TESTO FORNITO:
/---
Qualche giorno fa sono stato ospite del progetto dell’Università di Catania PhD Days, che ha il duplice scopo di fornire ai dottorandi dei vari Dipartimenti dell’Università sia degli strumenti per svolgere al meglio il loro lavoro di ricerca, sia un’occasione per conoscersi tra di loro e dall’incontro fra persone diverse – magari – far nascere collaborazioni e progetti comuni.
Il mio seminario dal titolo “Diffondere la ricerca con i social media” è stato quello di illustrare i processi alla base dell’uso dei social media per comunicare la ricerca scientifica.
Il motivo per cui mi è stato chiesto questo particolare seminario è duplice.
In primo luogo perché fin dalle origini di questo blog (2004) – come ben sa chi mi segue – ho sempre utilizzato gli spazi social come modo per fare personal branding usando la leva del docente universitario e del ricercatore scientifico.
In secondo luogo perché la mia mai sopita passione per gli studi sociali della scienza e della tecnologia e la comunicazione della scienza mi hanno spesso portato a lavorare sul rapporto social media/ricerca scientifica con workshop, seminari, pubblicazioni e così via.
Qui in basso trovate le slide che ho presentato al seminario.
Se volete acerle, qui trovate il link per poterle scaricare: http://bit.ly/phd-days-ricerca-socialmedia
L’argomentazione che ho seguito è stata la seguente
Per le loro caratteristiche tecnologiche e per le dinamiche di utilizzo, social media sono a tutti gli effetti degli spazi di relazione sociale e non dei semplici canali di comunicazione, questo vuol dire che vanno utilizzati con le strategie delle relazioni pubbliche – strumenti per costruire rapporti – e non come mezzi di comunicazione di massa – ovvero non come tecnologie per la diffusione dei contenuti.
\---
(Dati per la ricerca di elementi)
/---
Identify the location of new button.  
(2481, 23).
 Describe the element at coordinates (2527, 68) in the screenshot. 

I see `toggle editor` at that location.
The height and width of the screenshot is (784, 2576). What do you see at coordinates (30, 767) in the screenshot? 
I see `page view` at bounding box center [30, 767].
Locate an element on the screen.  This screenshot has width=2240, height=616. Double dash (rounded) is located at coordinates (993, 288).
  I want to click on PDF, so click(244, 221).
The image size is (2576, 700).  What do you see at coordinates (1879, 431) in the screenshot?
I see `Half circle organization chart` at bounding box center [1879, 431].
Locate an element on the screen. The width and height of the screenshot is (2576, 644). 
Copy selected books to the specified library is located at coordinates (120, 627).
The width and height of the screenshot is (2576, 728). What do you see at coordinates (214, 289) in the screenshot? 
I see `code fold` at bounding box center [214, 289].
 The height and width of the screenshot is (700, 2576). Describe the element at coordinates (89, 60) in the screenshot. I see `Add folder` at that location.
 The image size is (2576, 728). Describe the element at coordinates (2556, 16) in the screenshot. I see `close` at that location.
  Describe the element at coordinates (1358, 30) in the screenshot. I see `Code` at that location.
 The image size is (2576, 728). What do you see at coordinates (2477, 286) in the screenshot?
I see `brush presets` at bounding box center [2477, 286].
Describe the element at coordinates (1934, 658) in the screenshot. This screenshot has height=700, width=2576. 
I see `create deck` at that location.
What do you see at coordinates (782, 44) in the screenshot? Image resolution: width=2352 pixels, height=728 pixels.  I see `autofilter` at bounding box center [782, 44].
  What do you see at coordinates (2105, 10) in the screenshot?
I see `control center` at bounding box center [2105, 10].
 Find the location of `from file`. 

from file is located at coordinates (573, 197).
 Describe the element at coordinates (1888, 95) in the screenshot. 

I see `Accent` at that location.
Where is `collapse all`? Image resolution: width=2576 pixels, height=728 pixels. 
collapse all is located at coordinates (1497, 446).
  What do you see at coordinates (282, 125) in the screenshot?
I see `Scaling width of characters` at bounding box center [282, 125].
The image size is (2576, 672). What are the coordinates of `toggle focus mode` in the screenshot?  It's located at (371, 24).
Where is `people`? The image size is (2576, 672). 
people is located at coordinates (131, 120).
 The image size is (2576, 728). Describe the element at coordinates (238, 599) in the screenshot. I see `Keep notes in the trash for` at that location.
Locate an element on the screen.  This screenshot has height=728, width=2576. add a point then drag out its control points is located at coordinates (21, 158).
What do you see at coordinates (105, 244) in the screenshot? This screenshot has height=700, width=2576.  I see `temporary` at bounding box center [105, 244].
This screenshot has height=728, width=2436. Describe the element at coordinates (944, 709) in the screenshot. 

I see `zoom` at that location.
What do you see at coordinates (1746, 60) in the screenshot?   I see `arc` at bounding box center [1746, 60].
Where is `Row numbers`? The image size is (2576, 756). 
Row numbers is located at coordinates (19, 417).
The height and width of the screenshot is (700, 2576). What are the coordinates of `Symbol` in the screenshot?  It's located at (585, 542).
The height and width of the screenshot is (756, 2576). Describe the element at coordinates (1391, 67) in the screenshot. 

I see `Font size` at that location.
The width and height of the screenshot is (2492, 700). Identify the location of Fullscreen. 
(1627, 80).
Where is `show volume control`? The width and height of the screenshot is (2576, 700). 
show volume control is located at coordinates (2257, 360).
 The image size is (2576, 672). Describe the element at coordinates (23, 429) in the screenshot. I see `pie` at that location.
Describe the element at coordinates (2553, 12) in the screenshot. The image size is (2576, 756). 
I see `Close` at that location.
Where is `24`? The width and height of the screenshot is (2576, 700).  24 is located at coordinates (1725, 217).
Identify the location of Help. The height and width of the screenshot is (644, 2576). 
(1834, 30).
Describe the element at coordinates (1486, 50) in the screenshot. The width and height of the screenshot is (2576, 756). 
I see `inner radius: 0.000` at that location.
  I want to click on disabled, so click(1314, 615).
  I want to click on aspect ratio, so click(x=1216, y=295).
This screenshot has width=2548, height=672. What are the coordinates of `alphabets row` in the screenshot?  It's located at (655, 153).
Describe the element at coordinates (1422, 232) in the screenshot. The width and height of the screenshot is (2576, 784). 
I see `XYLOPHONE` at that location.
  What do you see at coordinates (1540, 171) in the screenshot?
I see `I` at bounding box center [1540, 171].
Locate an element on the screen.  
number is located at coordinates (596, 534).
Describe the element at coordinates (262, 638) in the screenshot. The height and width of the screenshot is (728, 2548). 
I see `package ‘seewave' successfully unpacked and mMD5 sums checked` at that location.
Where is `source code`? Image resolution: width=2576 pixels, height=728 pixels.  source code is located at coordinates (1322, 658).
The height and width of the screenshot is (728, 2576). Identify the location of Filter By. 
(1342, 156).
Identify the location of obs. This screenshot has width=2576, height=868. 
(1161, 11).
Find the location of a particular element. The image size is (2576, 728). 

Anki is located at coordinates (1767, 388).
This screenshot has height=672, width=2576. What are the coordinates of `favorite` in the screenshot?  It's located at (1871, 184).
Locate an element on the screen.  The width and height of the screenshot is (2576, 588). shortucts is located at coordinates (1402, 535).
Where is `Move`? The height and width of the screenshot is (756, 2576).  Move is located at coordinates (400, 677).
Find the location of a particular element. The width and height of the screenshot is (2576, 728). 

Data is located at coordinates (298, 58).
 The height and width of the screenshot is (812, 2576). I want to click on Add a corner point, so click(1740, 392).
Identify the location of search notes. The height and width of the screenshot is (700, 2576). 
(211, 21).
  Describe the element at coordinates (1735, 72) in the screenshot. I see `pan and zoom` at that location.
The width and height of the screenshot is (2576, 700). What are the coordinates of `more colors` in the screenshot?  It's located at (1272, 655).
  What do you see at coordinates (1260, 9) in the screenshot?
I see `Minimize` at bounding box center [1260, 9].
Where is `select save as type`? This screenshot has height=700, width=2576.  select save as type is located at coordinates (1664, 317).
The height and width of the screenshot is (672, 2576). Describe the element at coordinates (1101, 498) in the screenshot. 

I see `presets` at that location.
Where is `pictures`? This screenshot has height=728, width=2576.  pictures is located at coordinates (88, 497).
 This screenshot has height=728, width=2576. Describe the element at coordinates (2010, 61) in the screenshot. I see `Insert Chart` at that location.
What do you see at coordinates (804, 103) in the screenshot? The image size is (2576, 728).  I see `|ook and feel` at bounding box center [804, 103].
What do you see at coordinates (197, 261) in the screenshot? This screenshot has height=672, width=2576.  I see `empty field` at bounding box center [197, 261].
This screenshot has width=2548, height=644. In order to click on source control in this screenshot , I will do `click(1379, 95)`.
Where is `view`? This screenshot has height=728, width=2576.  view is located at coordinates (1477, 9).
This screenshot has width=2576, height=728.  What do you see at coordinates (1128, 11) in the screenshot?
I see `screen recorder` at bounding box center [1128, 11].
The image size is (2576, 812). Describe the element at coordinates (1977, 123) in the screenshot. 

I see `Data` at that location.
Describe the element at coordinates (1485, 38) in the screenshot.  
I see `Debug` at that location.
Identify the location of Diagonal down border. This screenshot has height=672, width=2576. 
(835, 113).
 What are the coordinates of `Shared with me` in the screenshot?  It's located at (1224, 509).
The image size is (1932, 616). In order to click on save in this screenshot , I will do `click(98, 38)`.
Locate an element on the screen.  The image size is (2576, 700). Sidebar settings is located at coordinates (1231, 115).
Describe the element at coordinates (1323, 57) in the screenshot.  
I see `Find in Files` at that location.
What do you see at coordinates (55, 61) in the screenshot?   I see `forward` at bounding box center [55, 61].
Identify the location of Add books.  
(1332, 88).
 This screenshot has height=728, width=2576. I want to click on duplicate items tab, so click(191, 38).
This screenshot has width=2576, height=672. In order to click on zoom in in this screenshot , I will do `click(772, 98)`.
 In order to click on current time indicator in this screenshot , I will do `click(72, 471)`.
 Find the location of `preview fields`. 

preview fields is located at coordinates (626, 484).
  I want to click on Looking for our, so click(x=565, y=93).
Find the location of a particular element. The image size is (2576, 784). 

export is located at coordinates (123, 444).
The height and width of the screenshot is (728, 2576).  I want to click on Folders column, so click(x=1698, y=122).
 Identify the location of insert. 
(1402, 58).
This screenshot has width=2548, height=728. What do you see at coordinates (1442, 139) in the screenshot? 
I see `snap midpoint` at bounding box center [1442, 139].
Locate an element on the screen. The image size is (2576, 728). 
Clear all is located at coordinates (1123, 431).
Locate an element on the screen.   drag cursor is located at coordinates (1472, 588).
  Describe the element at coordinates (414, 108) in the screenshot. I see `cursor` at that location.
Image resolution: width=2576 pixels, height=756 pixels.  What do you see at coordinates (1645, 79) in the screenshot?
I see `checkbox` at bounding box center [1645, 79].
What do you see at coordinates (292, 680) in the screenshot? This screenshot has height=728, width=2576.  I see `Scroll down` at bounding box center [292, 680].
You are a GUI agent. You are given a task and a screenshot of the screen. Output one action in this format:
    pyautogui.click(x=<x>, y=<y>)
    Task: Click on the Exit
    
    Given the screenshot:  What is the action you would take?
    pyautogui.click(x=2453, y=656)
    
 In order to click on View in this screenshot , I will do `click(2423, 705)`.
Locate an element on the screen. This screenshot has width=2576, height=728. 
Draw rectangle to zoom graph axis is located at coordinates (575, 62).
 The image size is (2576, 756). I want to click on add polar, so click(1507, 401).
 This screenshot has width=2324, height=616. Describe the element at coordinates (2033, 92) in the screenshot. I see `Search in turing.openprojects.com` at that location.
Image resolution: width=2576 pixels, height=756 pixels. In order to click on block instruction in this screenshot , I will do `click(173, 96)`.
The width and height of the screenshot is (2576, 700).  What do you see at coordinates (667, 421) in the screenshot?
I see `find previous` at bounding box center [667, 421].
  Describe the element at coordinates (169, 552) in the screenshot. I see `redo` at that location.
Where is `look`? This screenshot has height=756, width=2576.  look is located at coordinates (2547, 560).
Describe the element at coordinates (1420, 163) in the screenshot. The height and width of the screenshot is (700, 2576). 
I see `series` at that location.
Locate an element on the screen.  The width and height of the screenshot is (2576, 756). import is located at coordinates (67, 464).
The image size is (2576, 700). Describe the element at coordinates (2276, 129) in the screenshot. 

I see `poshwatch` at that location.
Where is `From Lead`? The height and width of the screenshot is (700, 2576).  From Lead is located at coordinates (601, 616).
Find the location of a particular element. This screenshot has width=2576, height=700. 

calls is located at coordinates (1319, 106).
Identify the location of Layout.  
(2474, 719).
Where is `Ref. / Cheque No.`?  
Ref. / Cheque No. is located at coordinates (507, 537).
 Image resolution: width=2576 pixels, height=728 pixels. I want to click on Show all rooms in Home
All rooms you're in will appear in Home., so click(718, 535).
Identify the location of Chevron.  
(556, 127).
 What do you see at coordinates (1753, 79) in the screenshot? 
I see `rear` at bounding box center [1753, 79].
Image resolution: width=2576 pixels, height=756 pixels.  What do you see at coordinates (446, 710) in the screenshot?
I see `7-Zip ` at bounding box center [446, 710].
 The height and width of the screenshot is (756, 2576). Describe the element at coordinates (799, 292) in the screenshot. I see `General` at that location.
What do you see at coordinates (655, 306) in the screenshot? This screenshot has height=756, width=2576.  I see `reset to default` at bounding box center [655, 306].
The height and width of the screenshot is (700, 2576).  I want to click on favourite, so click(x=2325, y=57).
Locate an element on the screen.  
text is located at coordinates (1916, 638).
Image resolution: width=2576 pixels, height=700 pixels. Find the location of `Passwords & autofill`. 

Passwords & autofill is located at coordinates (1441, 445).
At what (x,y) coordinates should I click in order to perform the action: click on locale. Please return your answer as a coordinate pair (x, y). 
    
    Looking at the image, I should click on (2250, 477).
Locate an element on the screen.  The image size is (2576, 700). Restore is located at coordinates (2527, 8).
\---
COMPLETA QUANTO SEGUE:
**a.** Secondo il testo sul seminario PhD Days, in che anno è nato il blog dell'autore?
**b.** Per ciascuna affermazione indica se è in accordo con il testo sul seminario PhD Days, rispondendo sì o no e citando le parole decisive del testo: (i) PhD Days è un progetto dell'Università di Catania; (ii) il seminario si intitolava "Comunicare la scienza online"; (iii) i social media vanno usati come mezzi di comunicazione di massa.
**c.** Prosegui il testo sul seminario PhD Days dal punto in cui si ferma.

RISPOSTE PER COMPITO:
**a.** Nel 2004.

**b.**
(i) Sì: "progetto dell’Università di Catania PhD Days".
(ii) No: "Il mio seminario dal titolo “Diffondere la ricerca con i social media”".
(iii) No: "e non come mezzi di comunicazione di massa".

**c.**
Anche il ricercatore scientifico che vuole utilizzare questi strumenti per dare la massima visibilità alla sua ricerca e alla propria attività professionale deve considerare alcuni elementi per far si che la circolazione del suo lavoro avvenga seguendo specifiche caratteristiche.
1. FAR CAPIRE SEMPRE IL PROPRIO RUOLO
Uno degli errori che vengono commessi più spesso – dai ricercatori, ma non solo – è quello di non chiarire bene la propria identità. Quando si parla di una ricerca, a che titolo si sta parlando? È la propria ricerca? in questo caso che ruolo si occupa: direttore o membro del team? Se la ricerca è quella di un collega su cui è stato chiesto un parere per quale motivo di parla? Perché si appartiene allo stesso settore? È sempre bene chiarire la propria identità professionale e su internet ci sono modi diversi per farlo: dalla scrittura di una biografia riconoscibile su Twitter a un curriculum accademico dettagliato su Likendin.
2. CHIARIRE SCOPI O RISULTATI DELLA RICERCA.
Una ricerca scientifica è un processo complesso che in maniera può essere semplificato in tre aspetti. Il processo di ricerca, ovvero mentre la ricerca è in corso, i risultati della ricerca, ovvero quando la ricerca è giunta a delle conclusioni, l’impatto della ricerca, cioè la discussione degli impatti della ricerca stessa.
Bisogna sempre decidere quale aspetto della ricerca comunicare, perché cambiano sia i toni che i modi per essere raccontati.
Raccontare è una parola chiave strategica. Non bisogna commettere l’errore che la ricerca deve interessare perché è una ricerca importante in sé. A meno che non si stia parlano con i colleghi, l’importanza di una ricerca non è sempre chiara, soprattutto se non si è appartiene a quello specifico settore disciplinare.
Per questo motivo è necessario identificare una leva comunicativa, un elemento di notiziabilità, qualcosa cioè che valga la pena di essere raccontato. E non bisogna avere timore di usare tutte le tecniche a disposizione: un risultato curioso, una credenza che viene sfatata, un aneddoto che è conseguenza della ricerca, una infografica affascinante.
L’obiettivo chiave è catturare l’attenzione, è questo è tanto più vero quanto più si usano i social media per cominciare, in cui il flusso impetuoso di contenuti impedisce di focalizzare l’attenzione su notizie davvero interessanti.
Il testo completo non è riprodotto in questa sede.